# GIVEN PROBLEM
Rewrite everything from "Click the magnifier search button" down to "click(x=1090, y=28)" in the rows below, putting "magnifying glass" in place of "magnifier" and keeping all else the same. Leave the pictures out of your answer.

# SUPPLIED DATA
····················
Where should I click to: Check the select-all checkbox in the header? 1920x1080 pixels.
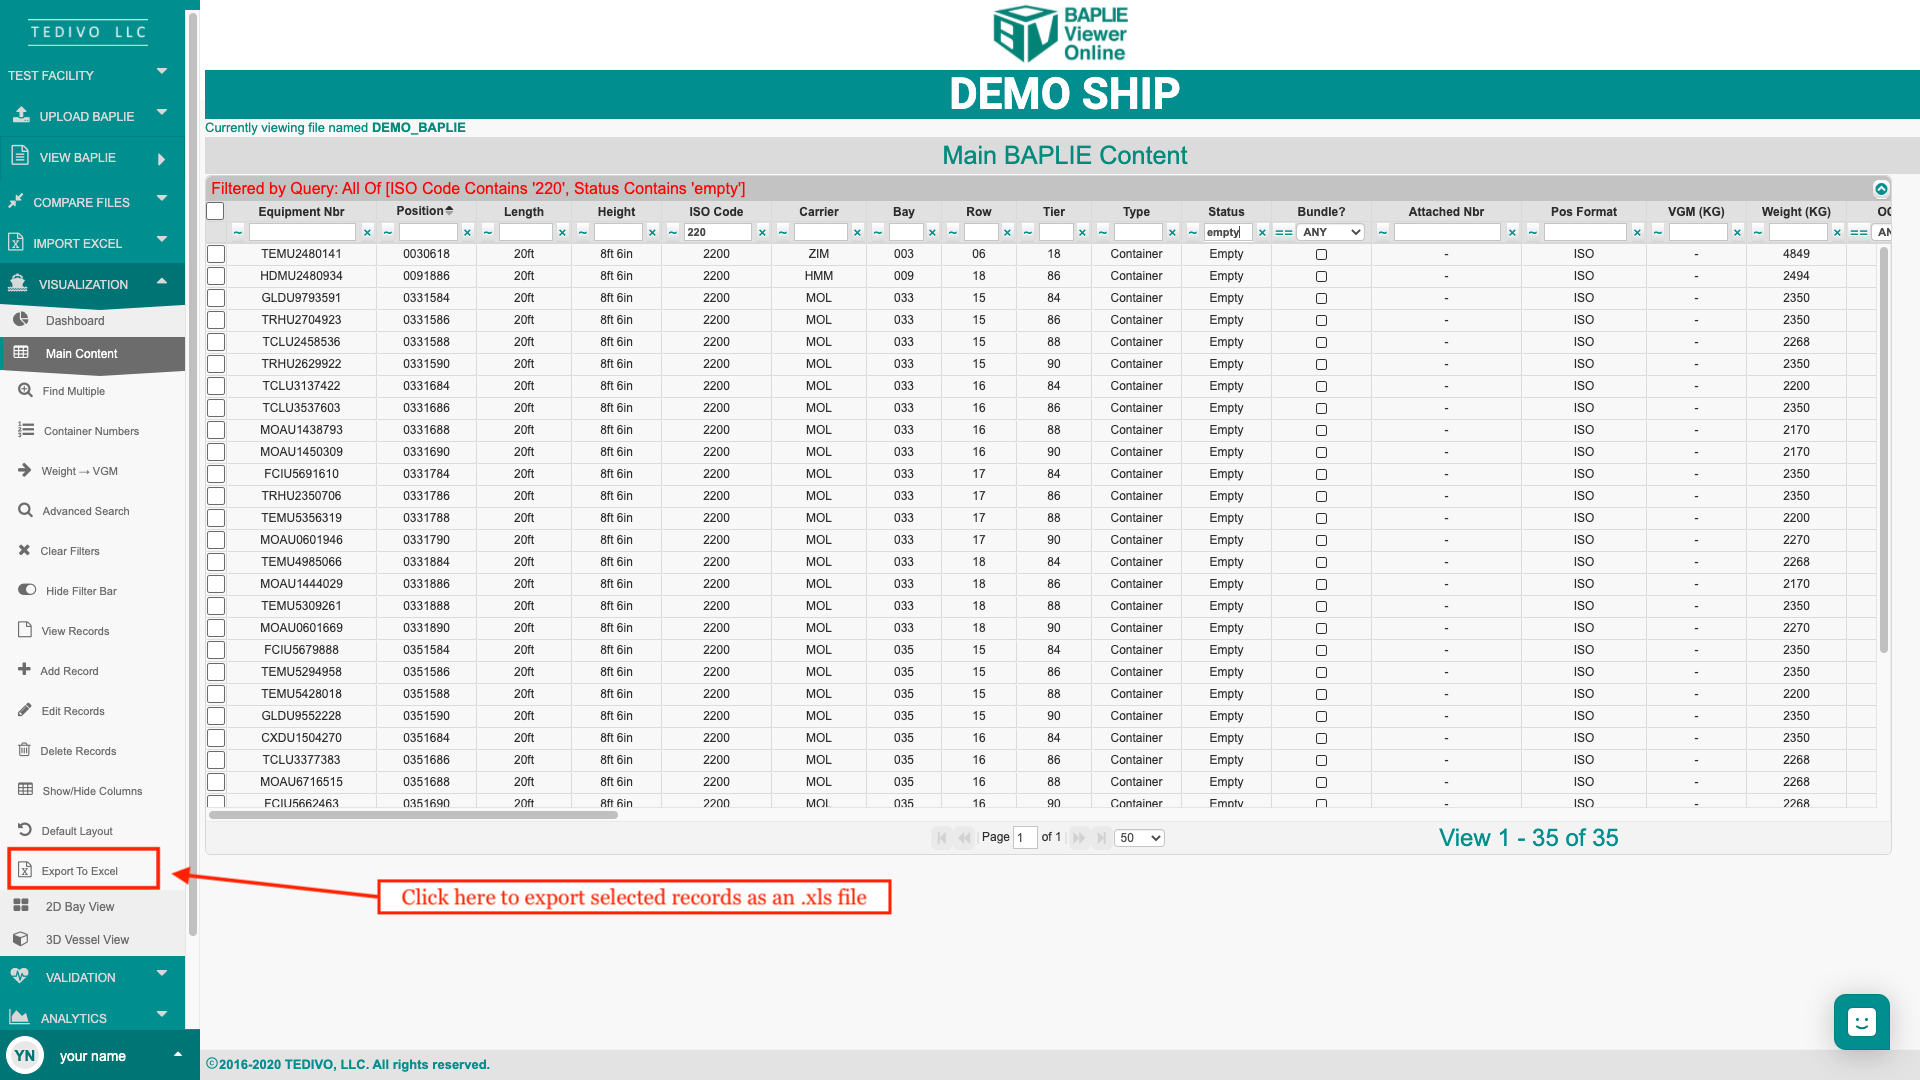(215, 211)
····················
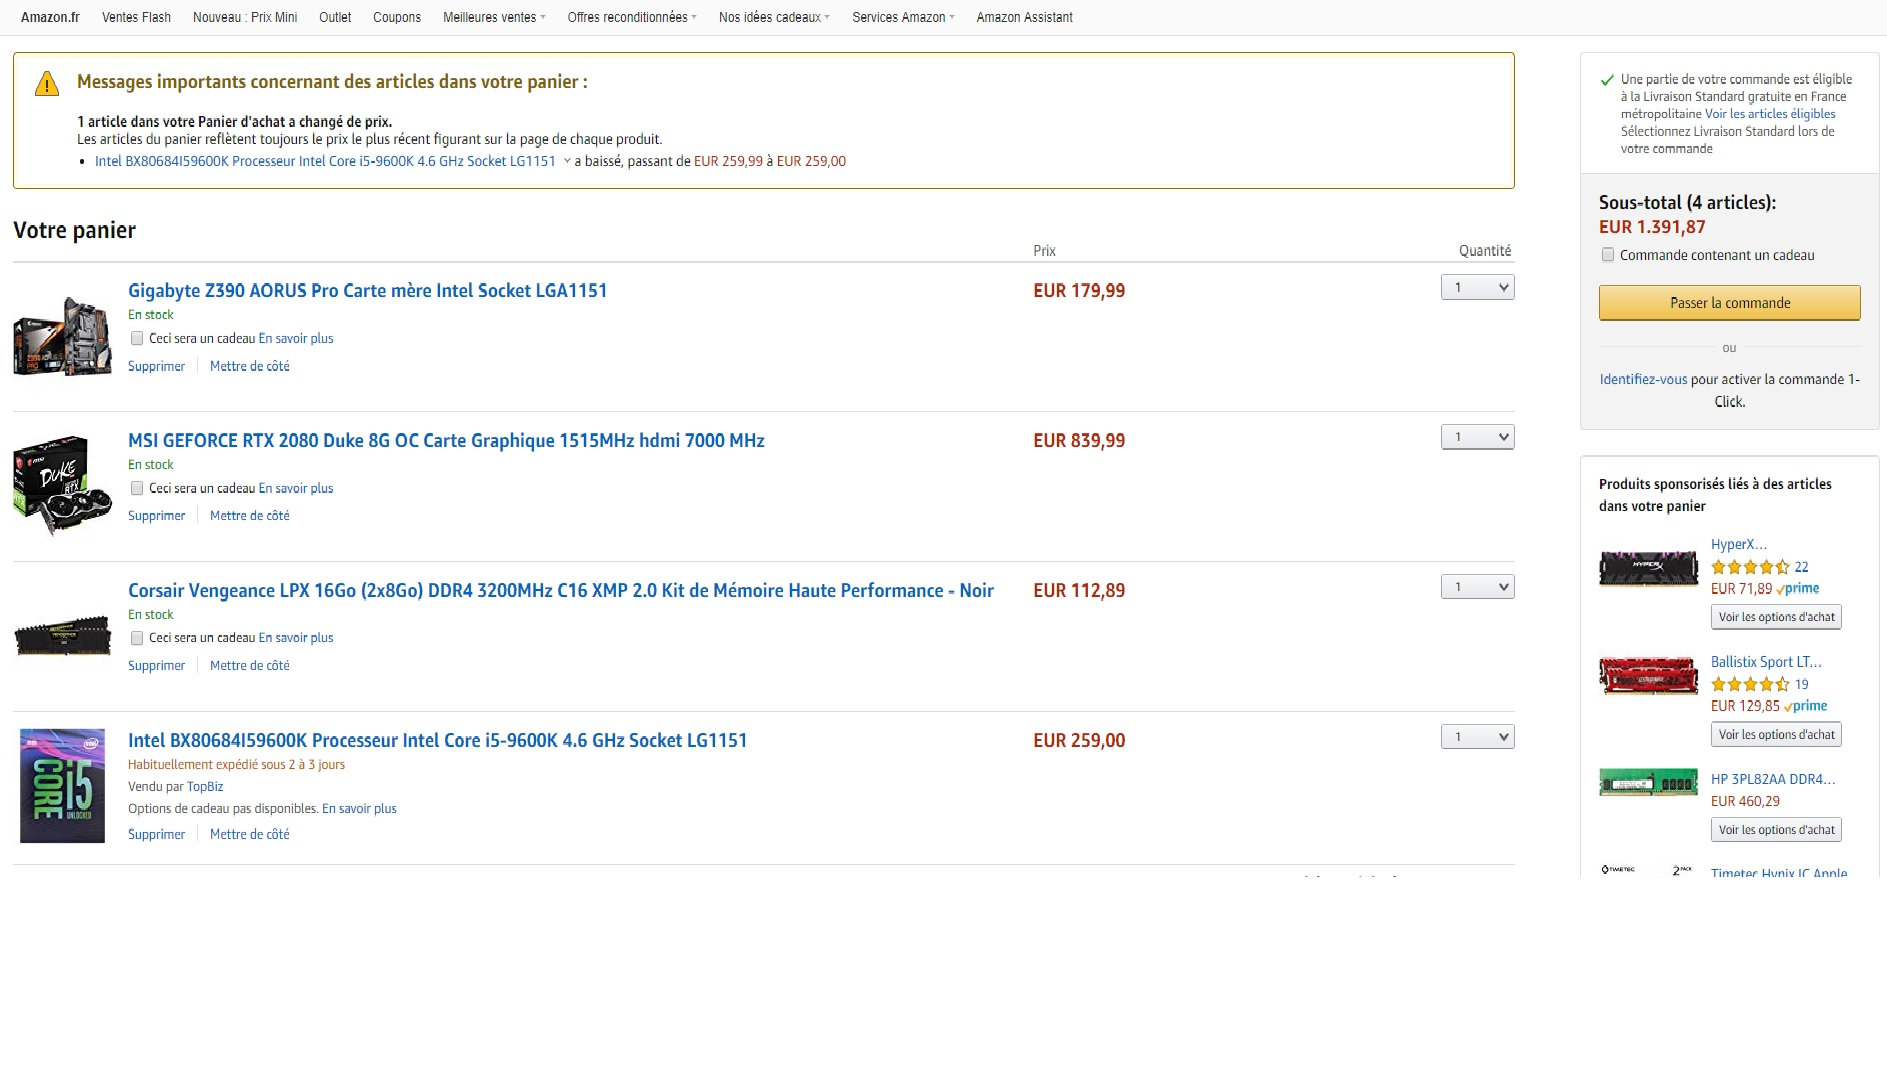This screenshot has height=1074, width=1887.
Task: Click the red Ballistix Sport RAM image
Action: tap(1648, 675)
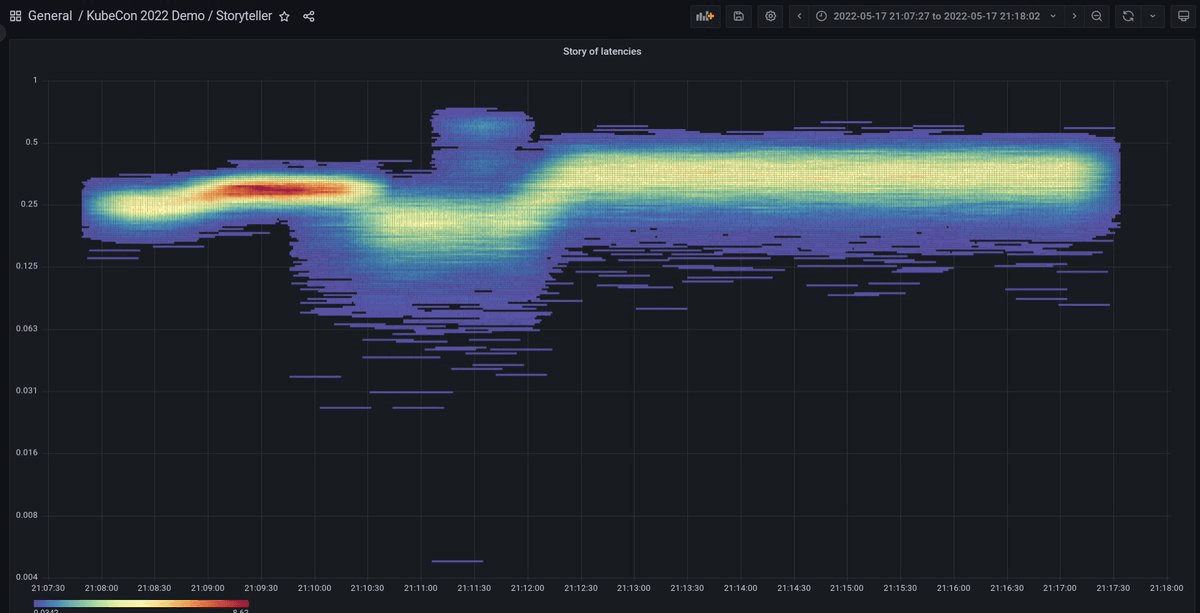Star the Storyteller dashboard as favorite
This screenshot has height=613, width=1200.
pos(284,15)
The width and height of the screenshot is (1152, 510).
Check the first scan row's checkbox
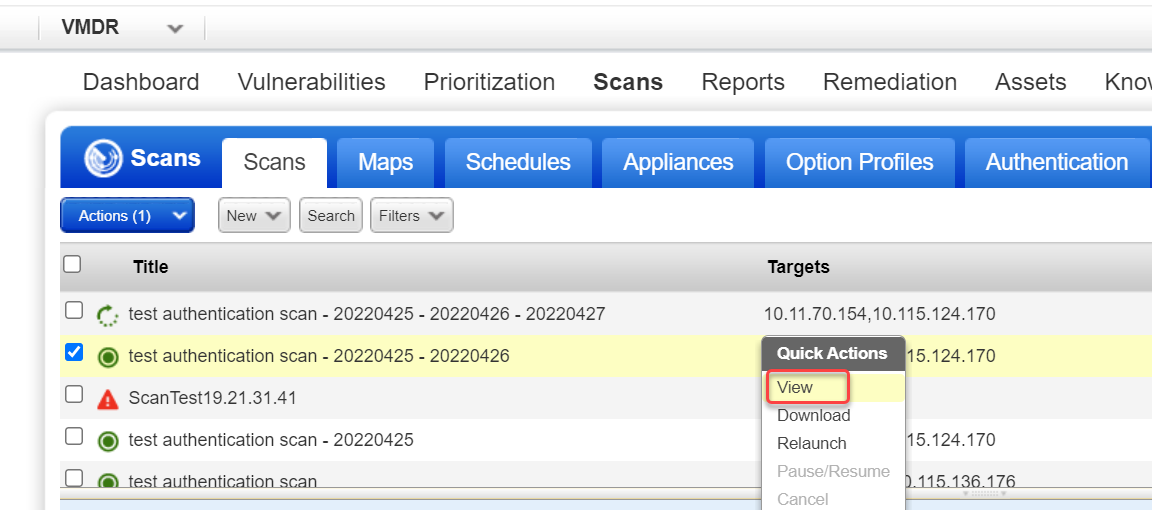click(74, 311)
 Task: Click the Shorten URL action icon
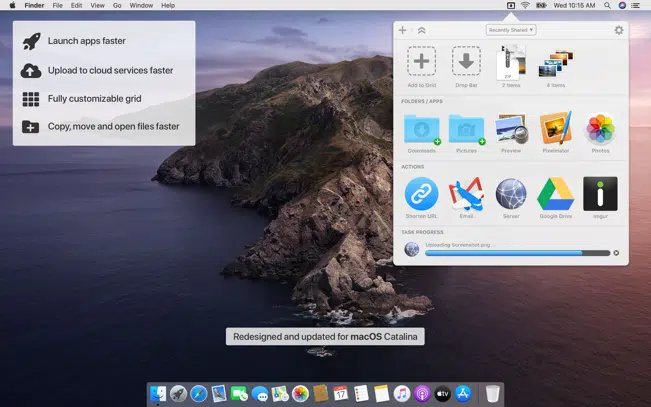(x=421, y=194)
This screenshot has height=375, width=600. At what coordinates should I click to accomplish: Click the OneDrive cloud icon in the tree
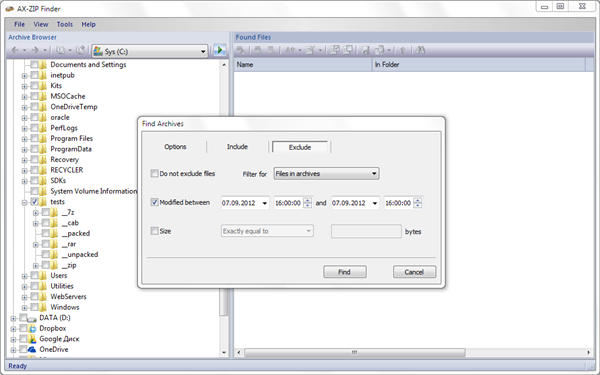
····················
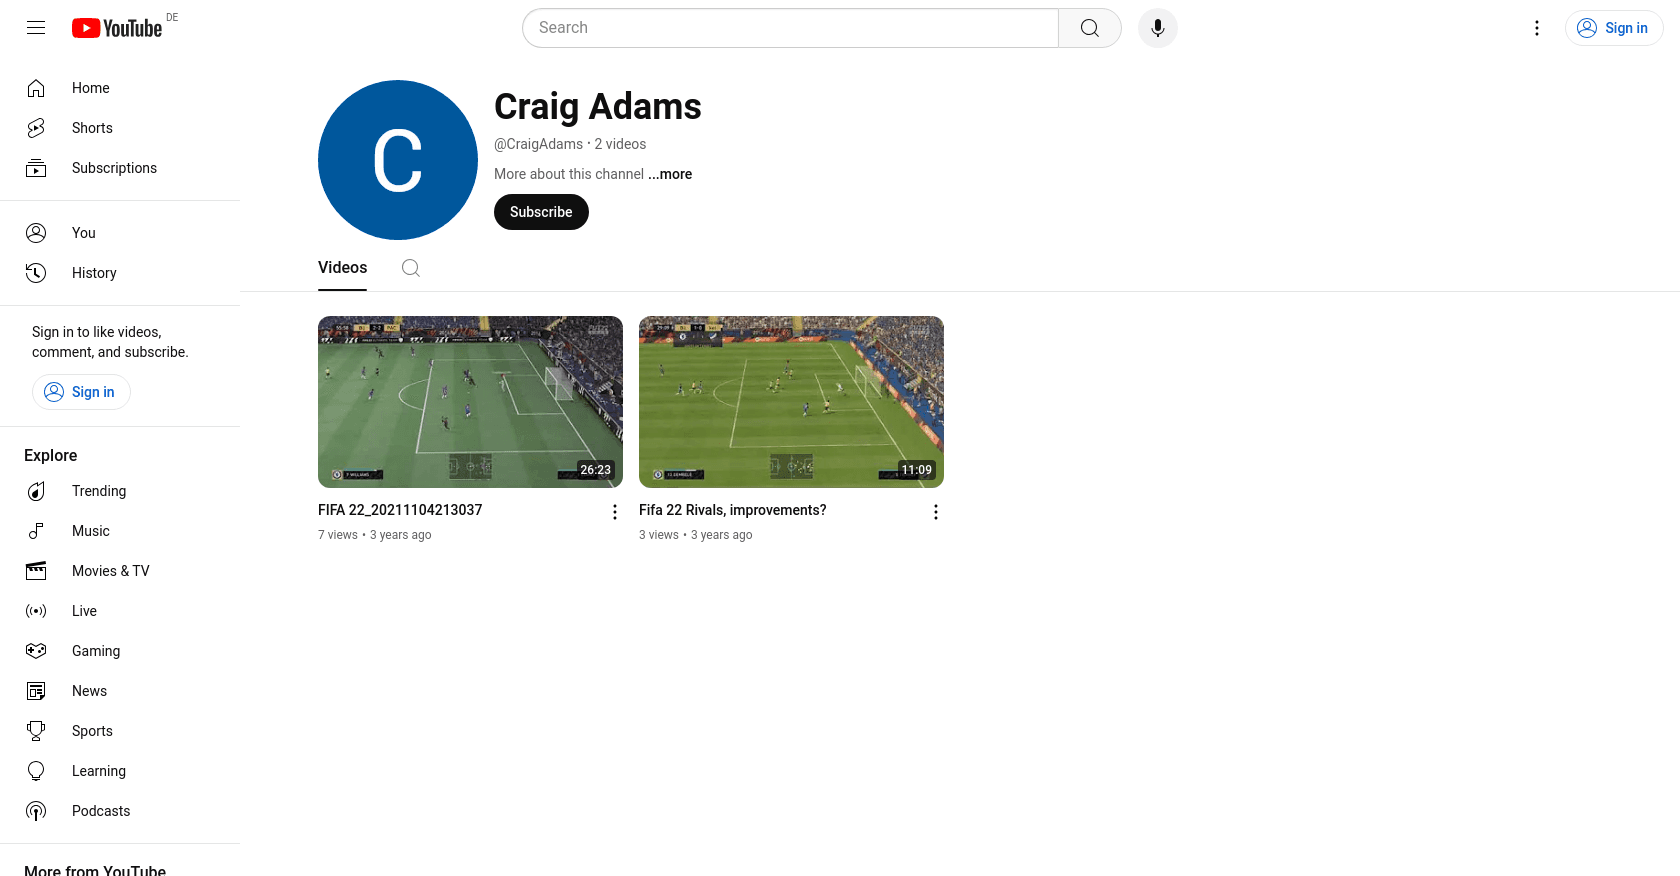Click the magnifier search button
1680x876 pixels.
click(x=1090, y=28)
····················
# WRITTEN ANSWER
Click the magnifying glass search button
1680x876 pixels.
click(x=1090, y=28)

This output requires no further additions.